About 20,000 square feet of retail space, new public parking to replace an aging and obsolete garage, and more than 500 high-quality apartments, containing residents with annual spending power in the tens of millions. These are the essential features of a major new mixed-use project, proposed to be sited on the Church-Division and Prospect lots, half a block south of Main Street. If fully realized, this development would have a significant positive effect on the physical fabric and economic vibrancy of our downtown, while also helping New Rochelle overcome a recession-induced lull in private commercial investment.
The developer of this project would be the Albanese Corporation, a highly respected and successful team, responsible for designing and constructing much of Battery Park City, including the Solaire and the Visionaire, two of the most admired residential “green” buildings in the nation.

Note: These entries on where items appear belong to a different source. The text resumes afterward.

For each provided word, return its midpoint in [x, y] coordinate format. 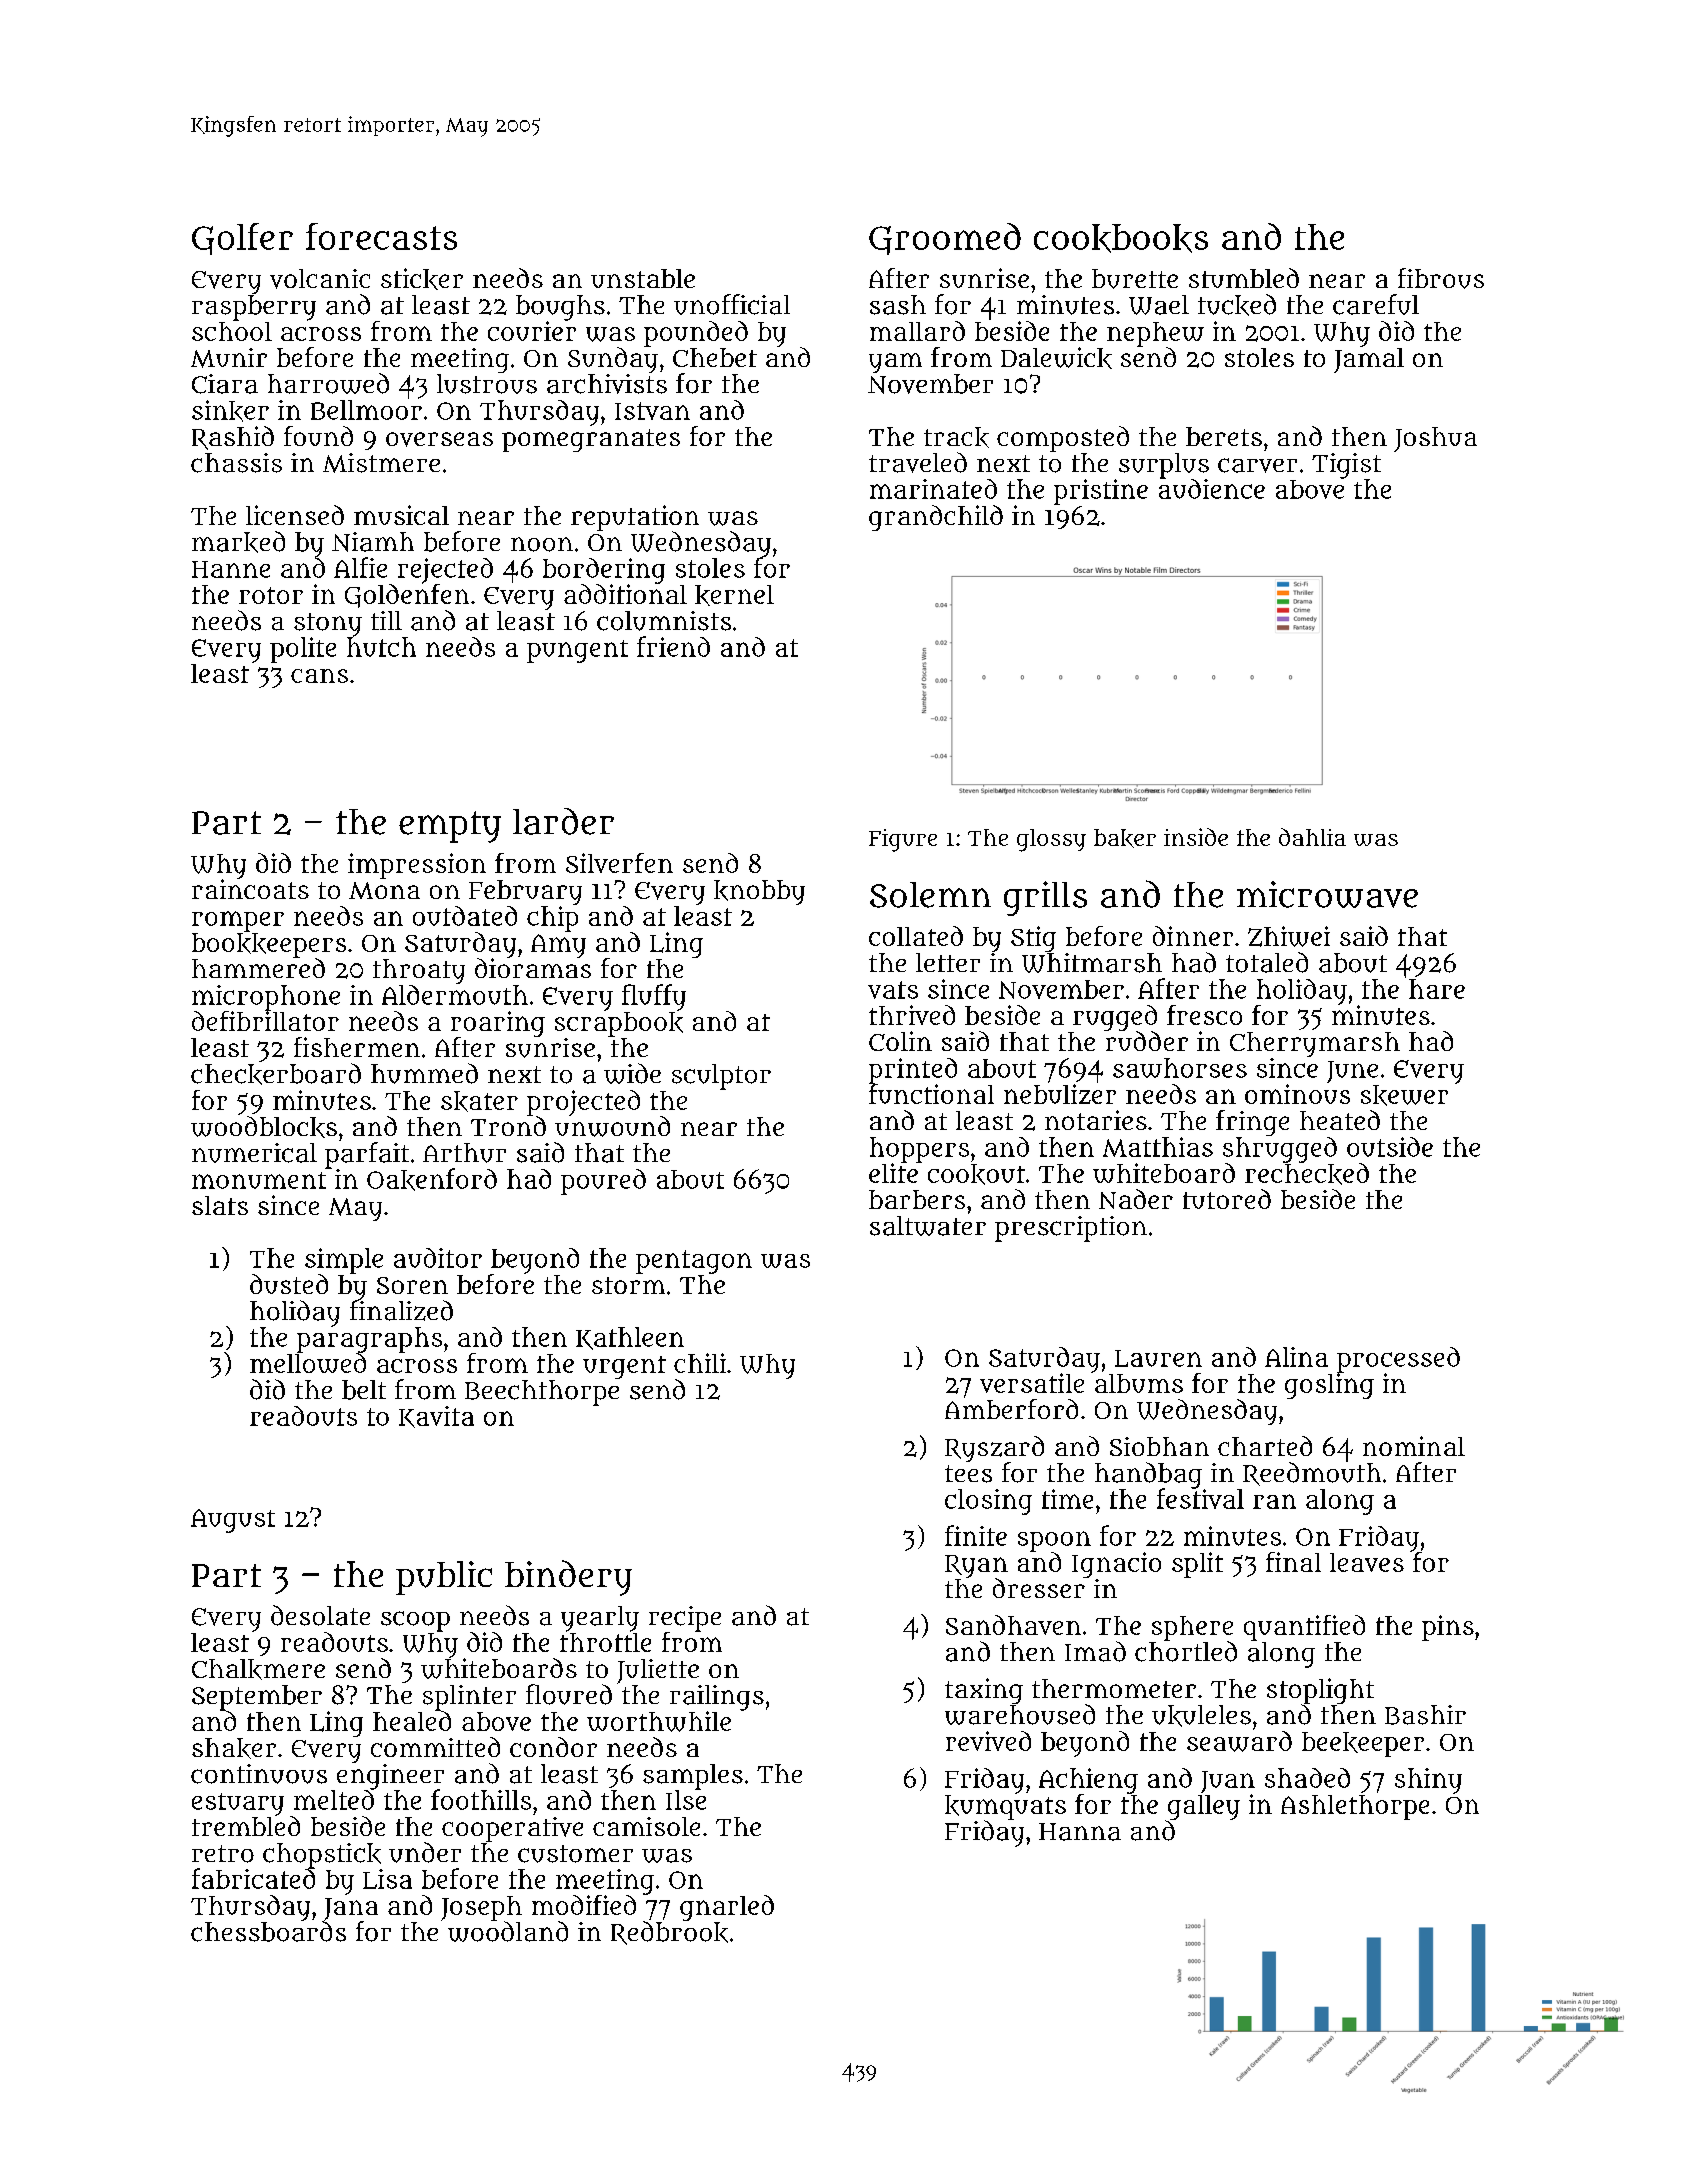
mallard [917, 331]
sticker [422, 279]
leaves [1367, 1562]
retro [223, 1854]
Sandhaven [1013, 1625]
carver [1257, 465]
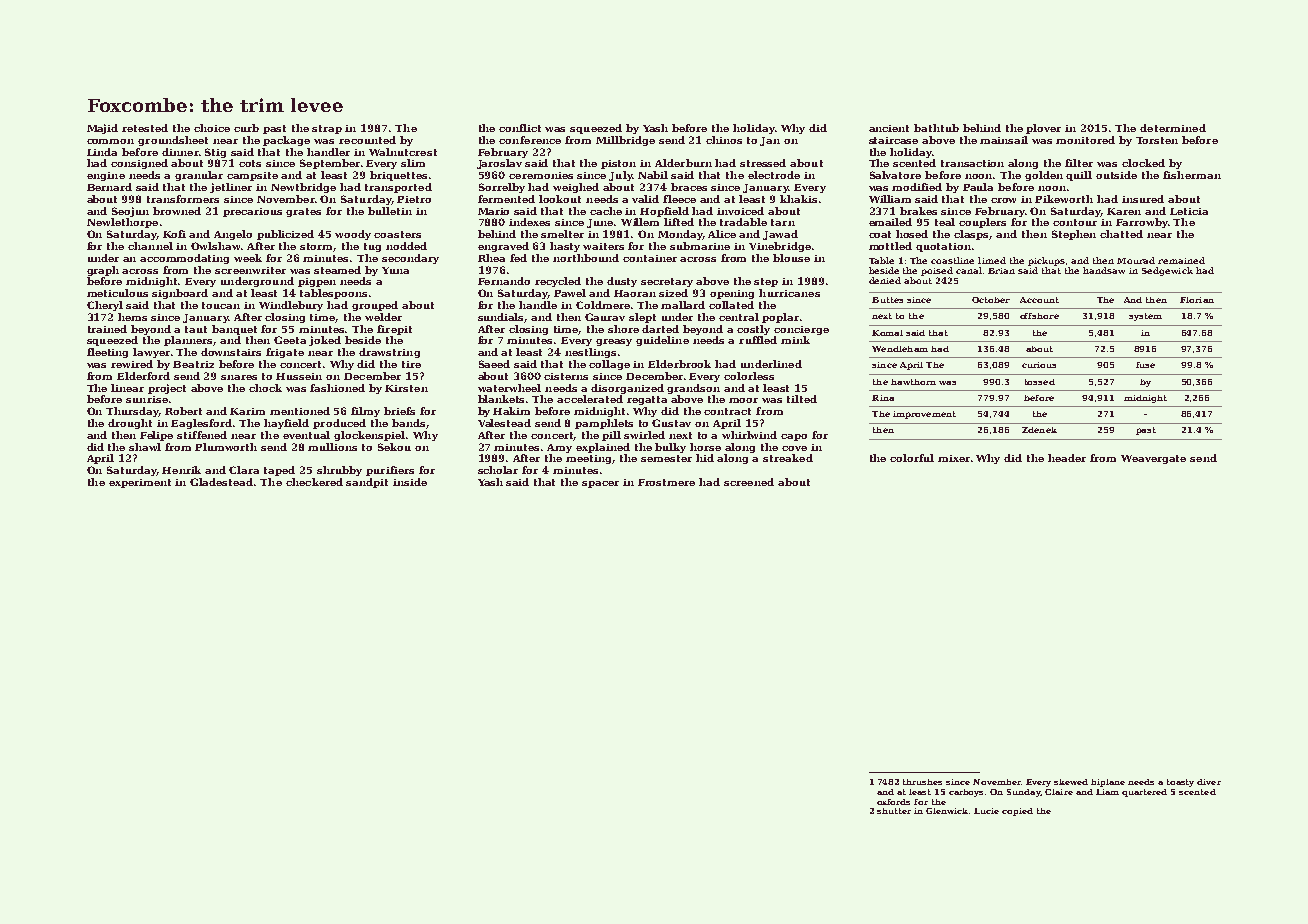  What do you see at coordinates (982, 223) in the screenshot?
I see `couplers` at bounding box center [982, 223].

The project is enormously complicated in every respect. Construction and demolition must be coordinated in a delicate dance to provide adequate parking availability at all times. Housing must be introduced on a rolling basis to ensure that supply does not outpace demand. Federal, state, and local revenue streams would impact affordability standards and rent levels. And the first phase must be capable of standing on its own, in case the full project can not be accomplished. Tax incentives would be necessary to finance the project, but taxpayers would be in the black, especially when the cost of the alternative (that is, improving parking without a development agreement) is factored into the equation. In its totality, the project illustrates the difficult trade-offs that cities like New Rochelle must consider in order to attract beneficial investment. It’s quite a juggling act, but worth it.
You can find additional details in this presentation, made to the City Council on January 10th. As you view the presentation, please keep in mind that the pictures are NOT renderings of the project; they are intended only to illustrate massing and approximate scale.
Like all major developments, the Albanese project must jump over several regulatory and approval hurdles before it can proceed. A more careful examination could result in either the developer or the City pulling back. And the Council will not make a final judgment until a full environmental review is conducted, along with public hearings.
With all those caveats, I am excited. This effort is fully consistent with the City’s strategy of attracting transit-oriented development that gives residents, shoppers and commuters more choices in their lives, while gradually strengthening our economy and tax base.